Today marks another new chapter for the buzzy designer and the house, which unveils its first advertising campaign for fall 2017 under Saunders direction. Photographed by Oliver Hadlee Pearch and styled by Camille Bidault-Waddington, with art direction by Jonny Lu — he also collaborated on the aforementioned branding — Saunders and his cohorts pay tribute to DVF's home of New York City.
"New York is this brand’s home. Yes, it’s international, yes, travel is so important to this brand, but New York is its home," he says. Not to mention, "New York has always been an inspiration to me," Saunders continues. "I’ve always been inspired by the time in New York in the ‘70s where Andy Warhol, Keith Haring, Robert Mapplethorpe, Patti Smith, all these incredibly cool, incredibly creative people made such beautiful and extensive bodies of work within this city."
Fittingly, Saunders captures his dizzy prints — leopard, florals — and major furs on models Luna Bijl, Yoon Young Bae, Angok Mayen, and Cara Taylor amongst real New Yorkers in Harlem, Tompkins Square Park, and Liberty Island. "The people that the girls interacted with were kids that were dancing in the streets in Harlem and these beautiful boys, who we met on a bench in Tompkins Square Park, all these real people in New York that symbolize to me what is so brilliant about this city."
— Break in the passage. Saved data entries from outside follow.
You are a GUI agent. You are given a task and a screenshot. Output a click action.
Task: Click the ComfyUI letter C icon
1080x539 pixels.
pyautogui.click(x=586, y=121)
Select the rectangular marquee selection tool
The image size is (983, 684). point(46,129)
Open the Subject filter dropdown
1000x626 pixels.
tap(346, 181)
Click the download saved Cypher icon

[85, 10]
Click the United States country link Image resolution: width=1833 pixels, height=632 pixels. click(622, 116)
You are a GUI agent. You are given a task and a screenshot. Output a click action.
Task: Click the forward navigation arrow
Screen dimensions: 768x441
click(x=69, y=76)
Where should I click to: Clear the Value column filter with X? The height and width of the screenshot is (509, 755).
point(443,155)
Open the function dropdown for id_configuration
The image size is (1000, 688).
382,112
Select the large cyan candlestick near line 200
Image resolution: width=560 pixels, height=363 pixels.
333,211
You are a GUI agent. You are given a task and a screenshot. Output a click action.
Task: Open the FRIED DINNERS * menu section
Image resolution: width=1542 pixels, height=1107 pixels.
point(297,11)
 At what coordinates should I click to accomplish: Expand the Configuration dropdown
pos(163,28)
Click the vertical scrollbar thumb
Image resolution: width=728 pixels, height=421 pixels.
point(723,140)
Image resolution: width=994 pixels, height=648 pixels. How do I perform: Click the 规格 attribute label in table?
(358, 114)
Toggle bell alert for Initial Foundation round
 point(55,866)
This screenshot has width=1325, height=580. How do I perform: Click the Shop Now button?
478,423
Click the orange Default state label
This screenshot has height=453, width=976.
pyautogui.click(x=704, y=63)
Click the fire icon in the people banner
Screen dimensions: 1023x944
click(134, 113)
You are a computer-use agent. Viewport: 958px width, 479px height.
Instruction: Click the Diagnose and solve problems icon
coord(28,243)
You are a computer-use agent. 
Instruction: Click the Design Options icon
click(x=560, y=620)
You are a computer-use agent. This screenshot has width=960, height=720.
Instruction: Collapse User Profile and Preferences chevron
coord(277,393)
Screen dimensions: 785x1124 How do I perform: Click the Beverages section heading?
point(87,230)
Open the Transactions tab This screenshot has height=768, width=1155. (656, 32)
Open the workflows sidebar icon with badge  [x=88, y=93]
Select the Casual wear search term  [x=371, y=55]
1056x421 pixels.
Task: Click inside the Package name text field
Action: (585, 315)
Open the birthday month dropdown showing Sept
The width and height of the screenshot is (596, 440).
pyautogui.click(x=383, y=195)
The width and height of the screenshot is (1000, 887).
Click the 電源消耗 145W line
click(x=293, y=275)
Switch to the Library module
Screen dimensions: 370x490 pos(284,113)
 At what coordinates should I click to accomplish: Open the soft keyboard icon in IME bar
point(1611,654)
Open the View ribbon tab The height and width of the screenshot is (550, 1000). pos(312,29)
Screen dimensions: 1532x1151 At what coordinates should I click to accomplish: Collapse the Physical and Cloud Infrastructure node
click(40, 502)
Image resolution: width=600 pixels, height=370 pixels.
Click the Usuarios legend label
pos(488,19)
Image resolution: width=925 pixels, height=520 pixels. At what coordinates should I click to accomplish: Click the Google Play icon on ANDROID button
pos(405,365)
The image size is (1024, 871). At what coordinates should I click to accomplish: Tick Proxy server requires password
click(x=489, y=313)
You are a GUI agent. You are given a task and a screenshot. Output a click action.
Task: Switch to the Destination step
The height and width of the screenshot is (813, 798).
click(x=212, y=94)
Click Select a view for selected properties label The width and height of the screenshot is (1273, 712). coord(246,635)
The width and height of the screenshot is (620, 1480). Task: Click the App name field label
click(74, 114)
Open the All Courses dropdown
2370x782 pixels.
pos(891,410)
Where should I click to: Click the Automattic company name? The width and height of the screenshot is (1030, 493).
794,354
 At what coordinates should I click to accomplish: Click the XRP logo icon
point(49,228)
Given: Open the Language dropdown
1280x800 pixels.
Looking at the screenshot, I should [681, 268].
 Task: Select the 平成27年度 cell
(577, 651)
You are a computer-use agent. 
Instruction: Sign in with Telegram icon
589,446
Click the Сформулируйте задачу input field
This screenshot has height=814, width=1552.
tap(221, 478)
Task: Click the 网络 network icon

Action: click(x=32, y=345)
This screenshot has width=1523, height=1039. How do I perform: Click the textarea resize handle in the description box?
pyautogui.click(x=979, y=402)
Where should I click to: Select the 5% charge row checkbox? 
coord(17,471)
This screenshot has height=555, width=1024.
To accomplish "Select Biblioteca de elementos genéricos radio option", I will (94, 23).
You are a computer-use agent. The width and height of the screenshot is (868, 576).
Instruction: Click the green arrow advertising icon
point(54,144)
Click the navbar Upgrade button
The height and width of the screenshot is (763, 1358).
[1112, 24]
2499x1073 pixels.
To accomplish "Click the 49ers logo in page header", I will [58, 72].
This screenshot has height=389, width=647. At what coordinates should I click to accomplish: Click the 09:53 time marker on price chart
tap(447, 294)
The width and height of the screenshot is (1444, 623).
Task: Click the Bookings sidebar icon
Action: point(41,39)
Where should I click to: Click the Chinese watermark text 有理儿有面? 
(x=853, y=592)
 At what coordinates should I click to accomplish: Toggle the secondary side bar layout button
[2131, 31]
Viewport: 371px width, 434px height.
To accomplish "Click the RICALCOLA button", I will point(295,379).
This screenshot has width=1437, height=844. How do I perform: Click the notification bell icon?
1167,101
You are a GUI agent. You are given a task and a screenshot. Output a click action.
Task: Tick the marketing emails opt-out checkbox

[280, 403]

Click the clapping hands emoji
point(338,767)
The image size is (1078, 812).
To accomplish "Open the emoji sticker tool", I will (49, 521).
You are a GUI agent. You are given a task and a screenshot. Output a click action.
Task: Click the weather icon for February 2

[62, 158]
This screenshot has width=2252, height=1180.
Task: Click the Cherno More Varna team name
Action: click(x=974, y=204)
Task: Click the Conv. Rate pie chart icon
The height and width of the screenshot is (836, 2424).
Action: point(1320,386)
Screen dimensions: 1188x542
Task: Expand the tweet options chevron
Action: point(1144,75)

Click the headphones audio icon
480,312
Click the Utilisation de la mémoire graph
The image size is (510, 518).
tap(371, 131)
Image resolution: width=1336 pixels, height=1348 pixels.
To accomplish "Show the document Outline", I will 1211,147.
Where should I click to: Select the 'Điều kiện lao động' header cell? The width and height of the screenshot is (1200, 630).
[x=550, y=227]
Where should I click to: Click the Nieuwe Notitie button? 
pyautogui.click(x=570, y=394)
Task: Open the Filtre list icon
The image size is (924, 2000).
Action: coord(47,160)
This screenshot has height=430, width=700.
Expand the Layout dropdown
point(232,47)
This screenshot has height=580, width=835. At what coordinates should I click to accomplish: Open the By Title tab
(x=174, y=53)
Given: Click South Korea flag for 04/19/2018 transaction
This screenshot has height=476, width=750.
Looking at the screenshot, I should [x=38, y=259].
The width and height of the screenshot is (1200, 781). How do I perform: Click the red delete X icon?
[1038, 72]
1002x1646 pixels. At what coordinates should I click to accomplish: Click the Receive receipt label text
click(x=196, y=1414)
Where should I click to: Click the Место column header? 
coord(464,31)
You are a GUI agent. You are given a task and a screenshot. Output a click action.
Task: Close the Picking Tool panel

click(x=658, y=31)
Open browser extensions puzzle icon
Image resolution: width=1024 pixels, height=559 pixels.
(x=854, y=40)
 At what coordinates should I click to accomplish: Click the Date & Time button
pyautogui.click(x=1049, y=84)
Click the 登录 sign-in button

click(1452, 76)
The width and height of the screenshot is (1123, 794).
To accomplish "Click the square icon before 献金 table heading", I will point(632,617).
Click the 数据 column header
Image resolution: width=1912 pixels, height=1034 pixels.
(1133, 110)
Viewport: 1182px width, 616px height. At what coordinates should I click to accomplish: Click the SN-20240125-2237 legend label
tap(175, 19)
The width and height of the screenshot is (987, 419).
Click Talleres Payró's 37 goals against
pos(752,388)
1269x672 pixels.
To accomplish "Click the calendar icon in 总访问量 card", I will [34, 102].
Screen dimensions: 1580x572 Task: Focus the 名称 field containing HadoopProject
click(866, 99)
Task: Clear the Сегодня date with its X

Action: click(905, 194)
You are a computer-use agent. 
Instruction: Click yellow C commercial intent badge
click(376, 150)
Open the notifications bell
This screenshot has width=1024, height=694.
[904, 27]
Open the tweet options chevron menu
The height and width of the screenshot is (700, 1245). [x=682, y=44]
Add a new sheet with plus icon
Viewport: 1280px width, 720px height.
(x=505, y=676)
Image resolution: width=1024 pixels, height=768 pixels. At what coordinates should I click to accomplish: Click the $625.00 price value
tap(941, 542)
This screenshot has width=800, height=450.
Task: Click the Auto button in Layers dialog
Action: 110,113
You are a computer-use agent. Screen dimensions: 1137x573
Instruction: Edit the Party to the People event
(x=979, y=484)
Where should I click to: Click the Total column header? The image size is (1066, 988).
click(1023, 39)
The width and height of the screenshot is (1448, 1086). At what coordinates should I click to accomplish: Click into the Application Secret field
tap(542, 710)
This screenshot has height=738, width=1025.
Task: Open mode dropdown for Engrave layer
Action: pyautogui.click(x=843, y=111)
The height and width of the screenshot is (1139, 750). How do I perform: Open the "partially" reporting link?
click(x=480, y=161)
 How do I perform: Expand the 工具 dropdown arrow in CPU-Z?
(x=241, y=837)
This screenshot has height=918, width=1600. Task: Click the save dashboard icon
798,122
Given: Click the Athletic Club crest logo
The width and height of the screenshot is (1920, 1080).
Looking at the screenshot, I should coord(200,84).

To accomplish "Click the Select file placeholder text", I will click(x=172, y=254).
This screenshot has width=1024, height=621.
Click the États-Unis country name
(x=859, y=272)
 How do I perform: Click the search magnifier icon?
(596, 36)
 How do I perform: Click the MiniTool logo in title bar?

To see the collection as Saunders intended — in action — he also unveiled an energetic video set to the words of Rachel Kang's poetry. Bijl, for one is seen dancing and laughing, as the following composition is played overhead:
"I make myself in my own image/ bursting into the noon day hearts exploding to ribbons skipping into traffic on steam clouds/ cars and bicycle bells people with dogs that smell funny rich babies and exotic nannies stack like cards pigeons roosting in the crevices between elbows and eyes throw feathers over the ledge/ I would like to be colored in with crayons and kid sounds knitted into my park bench purled around the twenty wisdoms I know of the curve of my lip and your index finger/ to be stripes twisting like my arm around your arm turning a basic step into a cascade of chess pieces across the floor/ for what I dare to dream is the woman I will become."
"The poem talks about being a woman, and our girl is creatively inspired by what’s around her," explains Saunders. "She likes to express herself through her clothes and it is about this girl being totally free." As for the seemingly important theme of inclusivity that runs throughout the campaign — model Mayen is a single mother refugee from Sudan, for instance — Saunders simply says, "I don’t see this brand as an elitist brand, it can still appreciate a designer hand and it can still be beautifully executed and aspirational without being snobbish. That's what this brand, this city means to me." Spoken like true New Yorker.